LeetCode-1270. Everyone's reporting to the CEO (middle)

Employees Table: Employees

SQL query with a employee_id all employees working directly or indirectly Report to the CEO.

Due to the small size of the company, the indirect relationship between managers not more than three managers.

The results may be returned in any order, you do not need to weight.

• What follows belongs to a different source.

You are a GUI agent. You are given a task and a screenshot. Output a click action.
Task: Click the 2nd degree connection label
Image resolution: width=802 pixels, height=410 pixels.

Example query results are as follows:

Employees table:
+-------------+---------------+------------+
| employee_id | employee_name | manager_id |
+-------------+---------------+------------+
| 1 | Boss | 1 |
| 3 | Alice | 3 |
| 2 | Bob | 1 |
| 4 | Daniel | 2 |
| 7 | Luis | 4 |
| 8 | Jhon | 3 |
| 9 | Angela | 8 |
| 77 | Robert | 1 |
+-------------+---------------+------------+

Result table:
+-------------+
| employee_id |
+-------------+
| 2 |
| 77 |
| 4 |
| 7 |
+-------------+

Employee_id company CEO is 1.
employee_id 2 and 77 staff reporting directly to company CEO.
4 employee_id indirect reporting staff to the company CEO 4 -> 2 -> 1 .
7 employee_id indirect reporting staff to the company CEO 7 -> 4 -> 2 -> 1.
employee_id staff is 3, 8, 9 will not report directly or indirectly to the company CEO.

Source: stay button (LeetCode)
link: https: //leetcode-cn.com/problems/all-people-report-to-the-given-manager
copyrighted by deduction from all networks. Commercial reprint please contact the authorized official, non-commercial reprint please indicate the source.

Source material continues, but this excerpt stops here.